#### Records provided

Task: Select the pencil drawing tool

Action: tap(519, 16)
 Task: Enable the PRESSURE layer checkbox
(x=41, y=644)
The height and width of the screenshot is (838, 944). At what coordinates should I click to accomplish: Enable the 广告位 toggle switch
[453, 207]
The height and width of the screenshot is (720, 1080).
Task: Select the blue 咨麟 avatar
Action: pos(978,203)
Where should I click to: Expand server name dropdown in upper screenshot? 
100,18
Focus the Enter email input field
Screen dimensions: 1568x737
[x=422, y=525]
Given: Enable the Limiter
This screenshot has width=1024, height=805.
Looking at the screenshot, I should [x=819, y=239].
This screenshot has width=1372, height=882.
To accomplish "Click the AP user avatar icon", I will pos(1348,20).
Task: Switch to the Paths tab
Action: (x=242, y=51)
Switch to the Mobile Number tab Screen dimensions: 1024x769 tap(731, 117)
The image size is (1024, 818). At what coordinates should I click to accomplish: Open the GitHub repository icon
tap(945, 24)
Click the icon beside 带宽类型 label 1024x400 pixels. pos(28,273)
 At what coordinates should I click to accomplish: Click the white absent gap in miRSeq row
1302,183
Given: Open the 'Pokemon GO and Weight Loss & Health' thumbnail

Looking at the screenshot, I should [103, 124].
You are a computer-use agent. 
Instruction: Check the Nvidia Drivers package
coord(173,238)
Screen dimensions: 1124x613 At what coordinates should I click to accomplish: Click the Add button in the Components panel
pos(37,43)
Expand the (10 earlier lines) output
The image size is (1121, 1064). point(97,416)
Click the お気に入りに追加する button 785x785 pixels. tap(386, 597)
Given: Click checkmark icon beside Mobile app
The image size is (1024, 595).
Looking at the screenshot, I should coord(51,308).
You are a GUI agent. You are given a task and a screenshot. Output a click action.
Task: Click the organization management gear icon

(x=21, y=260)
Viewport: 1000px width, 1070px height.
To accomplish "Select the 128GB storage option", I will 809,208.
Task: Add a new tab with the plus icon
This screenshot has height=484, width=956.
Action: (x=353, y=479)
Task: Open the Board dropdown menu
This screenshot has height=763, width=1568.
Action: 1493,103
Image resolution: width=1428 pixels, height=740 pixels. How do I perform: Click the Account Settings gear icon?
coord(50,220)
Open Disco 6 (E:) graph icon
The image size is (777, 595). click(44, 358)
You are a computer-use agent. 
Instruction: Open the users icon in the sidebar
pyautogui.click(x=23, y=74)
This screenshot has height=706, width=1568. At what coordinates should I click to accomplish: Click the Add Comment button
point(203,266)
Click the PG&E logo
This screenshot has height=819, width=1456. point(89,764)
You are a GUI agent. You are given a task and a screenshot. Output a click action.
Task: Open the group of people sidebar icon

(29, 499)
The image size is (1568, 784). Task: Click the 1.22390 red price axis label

########

Work to do: Can you render the records above as a JSON list of strings, one string per line, from the start of the records through the line that contains "Switch to the Mobile", skipping blank lines?

Result of this exercise:
[
  "Task: Select the pencil drawing tool",
  "Action: tap(519, 16)",
  " Task: Enable the PRESSURE layer checkbox",
  "(x=41, y=644)",
  "The height and width of the screenshot is (838, 944). At what coordinates should I click to accomplish: Enable the 广告位 toggle switch",
  "[453, 207]",
  "The height and width of the screenshot is (720, 1080).",
  "Task: Select the blue 咨麟 avatar",
  "Action: pos(978,203)",
  "Where should I click to: Expand server name dropdown in upper screenshot? ",
  "100,18",
  "Focus the Enter email input field",
  "Screen dimensions: 1568x737",
  "[x=422, y=525]",
  "Given: Enable the Limiter",
  "This screenshot has width=1024, height=805.",
  "Looking at the screenshot, I should [x=819, y=239].",
  "This screenshot has width=1372, height=882.",
  "To accomplish \"Click the AP user avatar icon\", I will pos(1348,20).",
  "Task: Switch to the Paths tab",
  "Action: (x=242, y=51)",
  "Switch to the Mobile Number tab Screen dimensions: 1024x769 tap(731, 117)"
]